My attention to this seminar was drawn by Steven Isserlis, as well as several friends and colleagues of mine that were participating in the past years. Chamber music is a great passion of mine and it is the field in music where I had the most experience. In CMCW 2012 I see a great opportunity to work and play with some of my musical idols and together with them explore masterpieces of the chamber repertoire.

Oleksandra Fedosova (Vl), Russia

Mein Ziel und Traum wäre bei der wunderbaren Musik in Kronberg mitzuwirken und die Möglichkeit zu haben mit den jungen talentierten Musikern sowie mit den Weltpersönlichkeiten zusammen spielen zu dürfen und mich weiter zu entwickeln.

Ji Eun Anna Lee  (Vl), USA

Chamber music has, simply put, changed my view on music. No longer is this music of my own – it is something that needs to be shared, that shares itself regardless, including its own individual life. It has shaped my violin playing, my musical interpretation, and also my outlook on life outside of music. I have realised that even playing concertos with an orchestra is a collaborative effort, a large-scale chamber music. I´ve also realised that music breathes and that what I do is breathe with it, whether it is perfectly in sync, syncopated or simply…( )…out of sync.

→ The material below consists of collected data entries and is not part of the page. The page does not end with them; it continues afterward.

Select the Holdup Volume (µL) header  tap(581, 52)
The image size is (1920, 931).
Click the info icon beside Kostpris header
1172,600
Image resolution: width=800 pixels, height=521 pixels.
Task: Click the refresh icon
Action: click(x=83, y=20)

Adrien Boisseau (Va), France

I would be honoured to play with such musicians as Yuri Bashmet, Gidon Kremer or András Schiff. The seniors of this programme are musicians I respect and admire. I am willing to learn from their experience and talent. Share music with them would be a unique musical experience for me.

Bonian Tian (Vc), China

Chamber Music Connects the World is a dream for me! Because there are a lot of great musicians and artists. I always wanted to find the opportunity to learn and to work with such people. To know  and feel how they are working for the music. But it´s very hard to get it. I am very happy and lucky to be a part of Kronberg Academy. They give me the opportunity and support to do what I want and what I dream!